Reproduce word for word the lines between the one containing "Check the on-prem-demo row checkbox" and the end of the entries below, both inclusive; leave out pictures.
□ □ □ □
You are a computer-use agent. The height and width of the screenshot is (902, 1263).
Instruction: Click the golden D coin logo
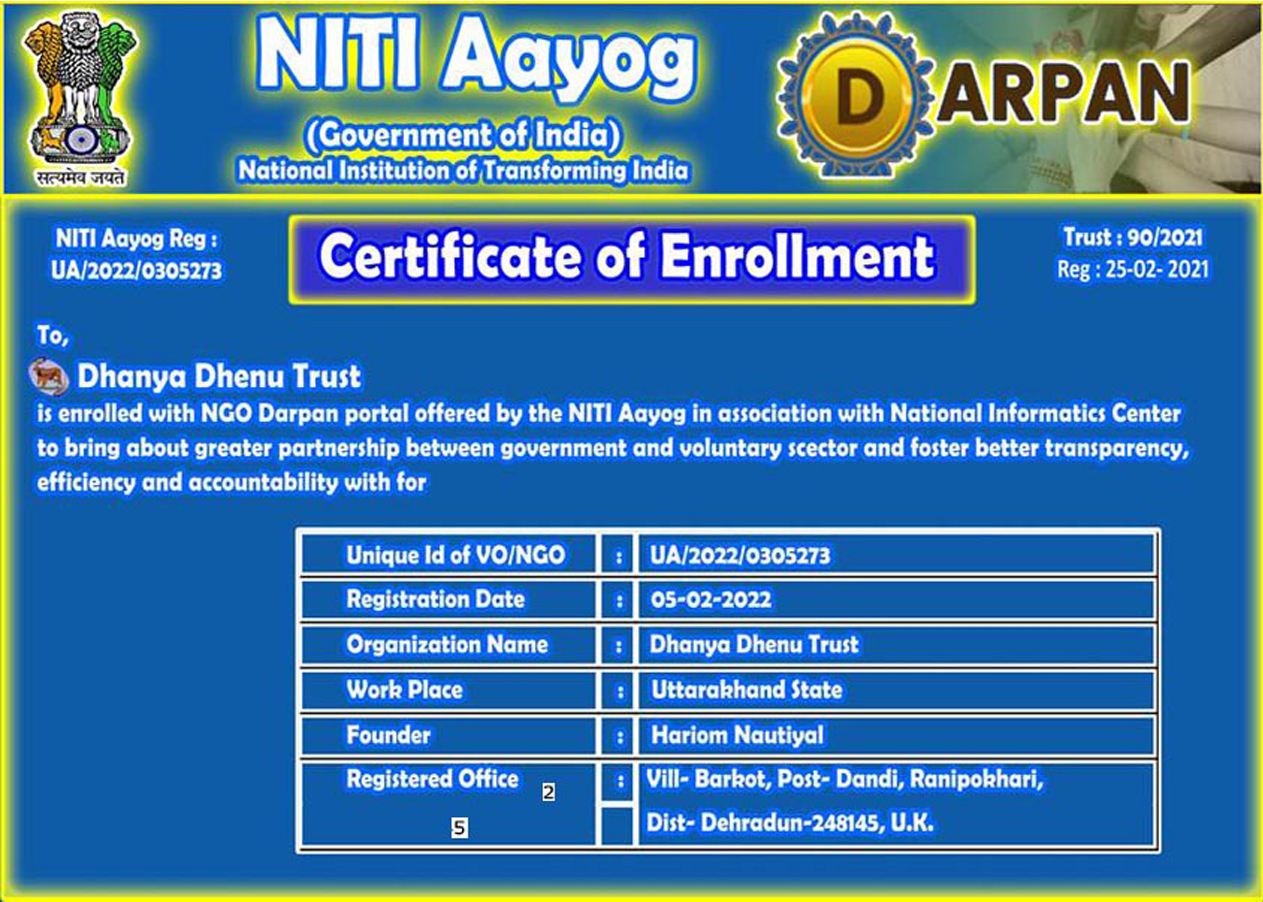tap(853, 99)
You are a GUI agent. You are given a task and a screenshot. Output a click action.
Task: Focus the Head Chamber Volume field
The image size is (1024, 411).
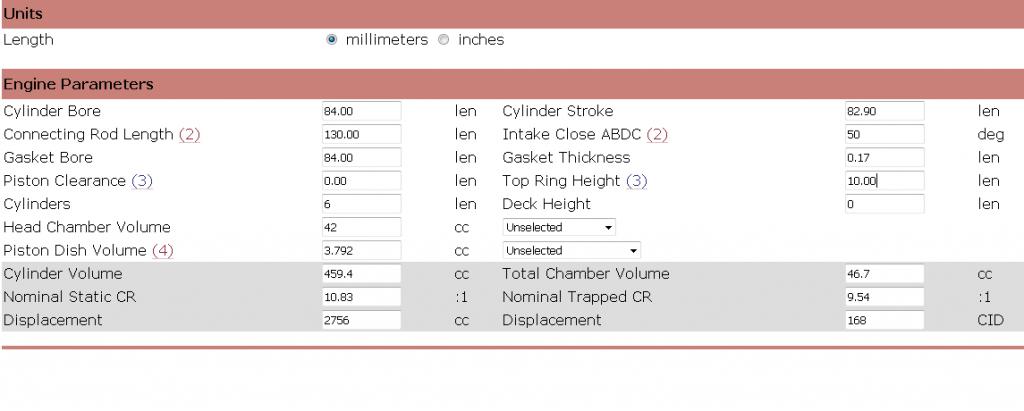(x=361, y=227)
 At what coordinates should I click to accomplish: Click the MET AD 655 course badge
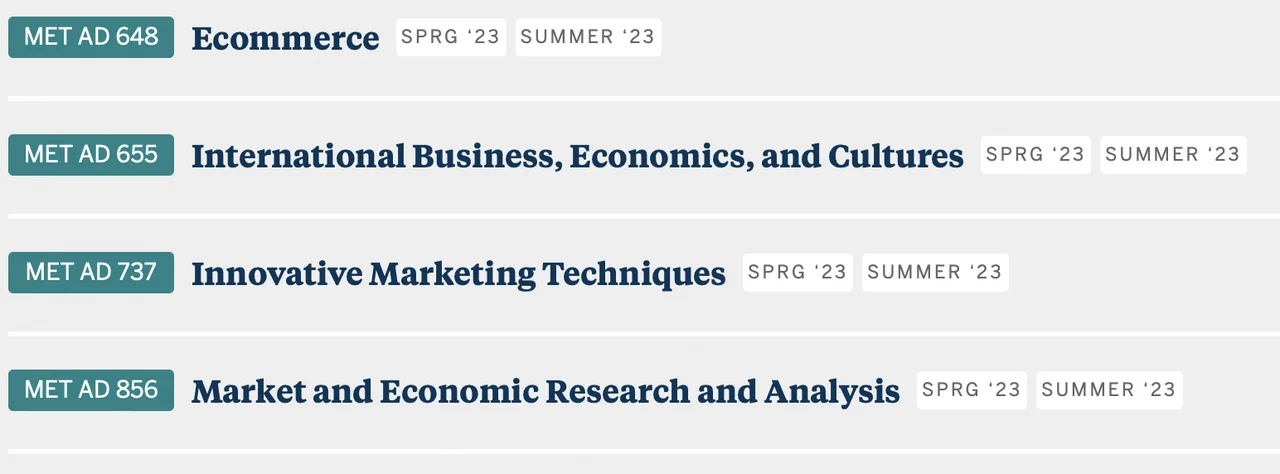(91, 155)
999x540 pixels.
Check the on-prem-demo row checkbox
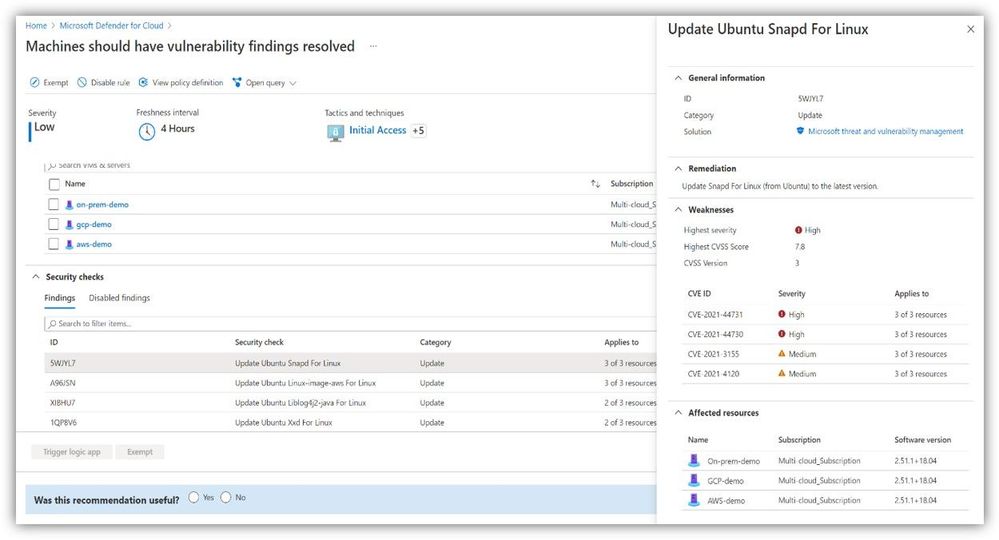point(54,204)
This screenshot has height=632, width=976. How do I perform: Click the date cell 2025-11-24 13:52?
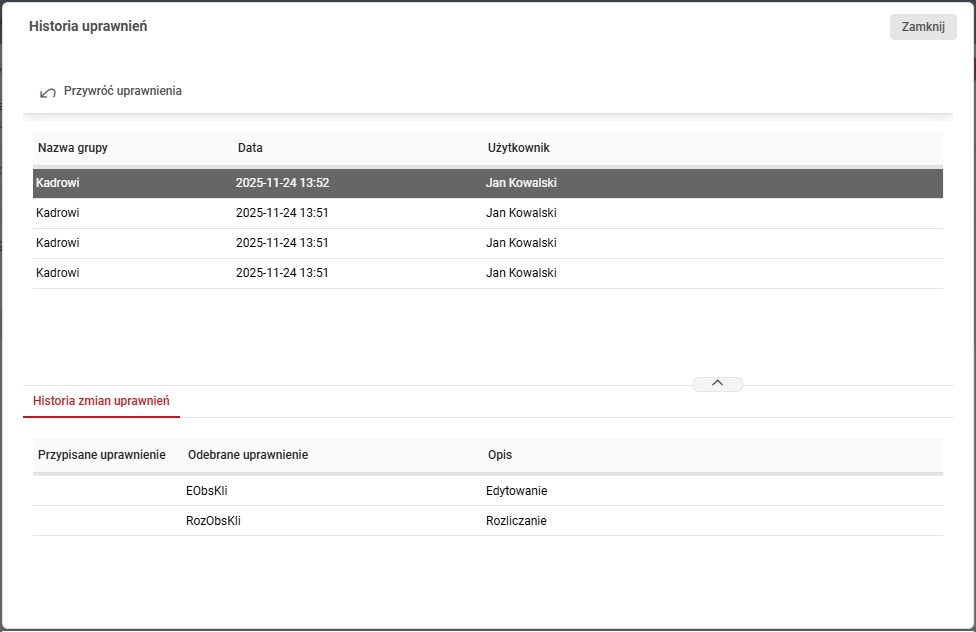[282, 183]
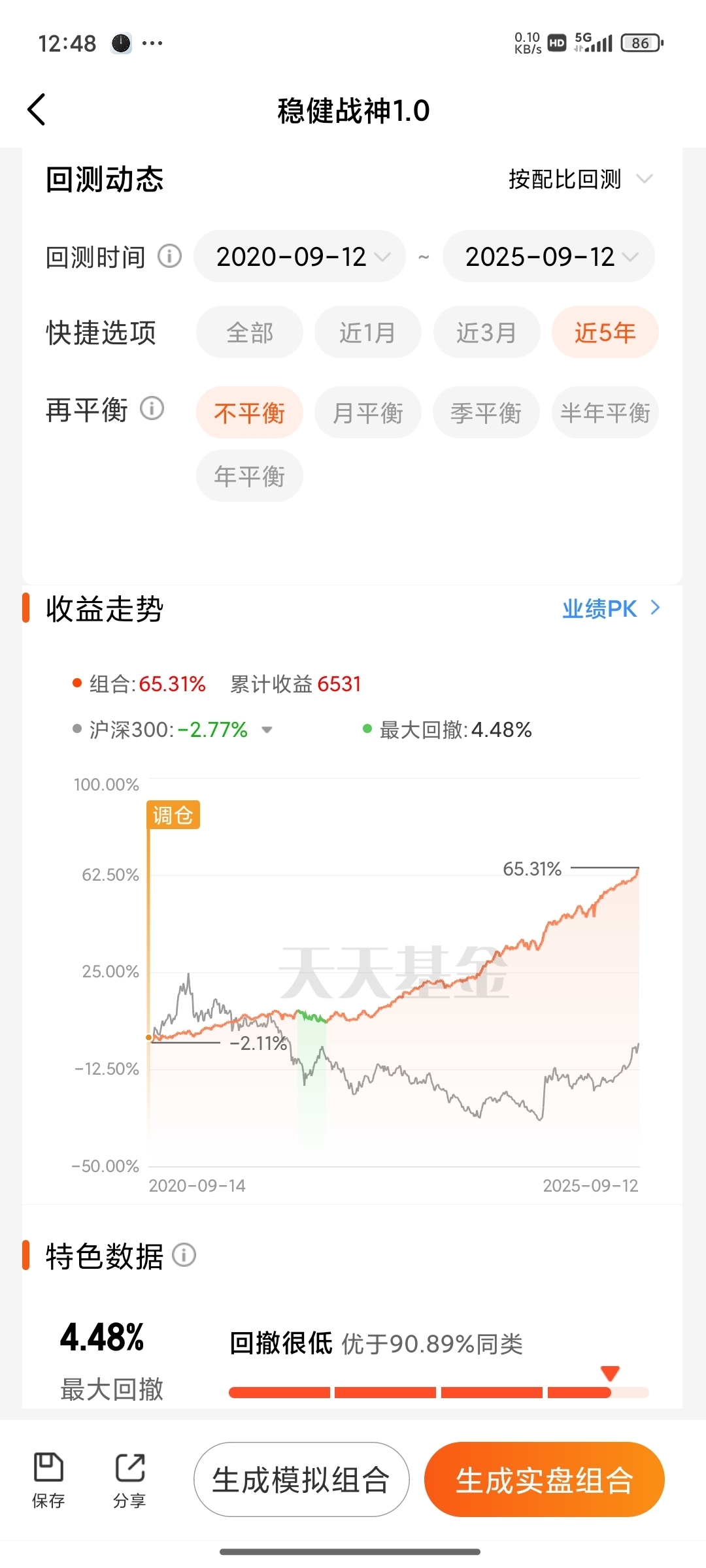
□ □ □ □
• **Written response**:
Check the on-prem-demo row checkbox
point(54,204)
This screenshot has height=632, width=976. How do I perform: Click the date cell 2025-11-24 13:52?
[282, 183]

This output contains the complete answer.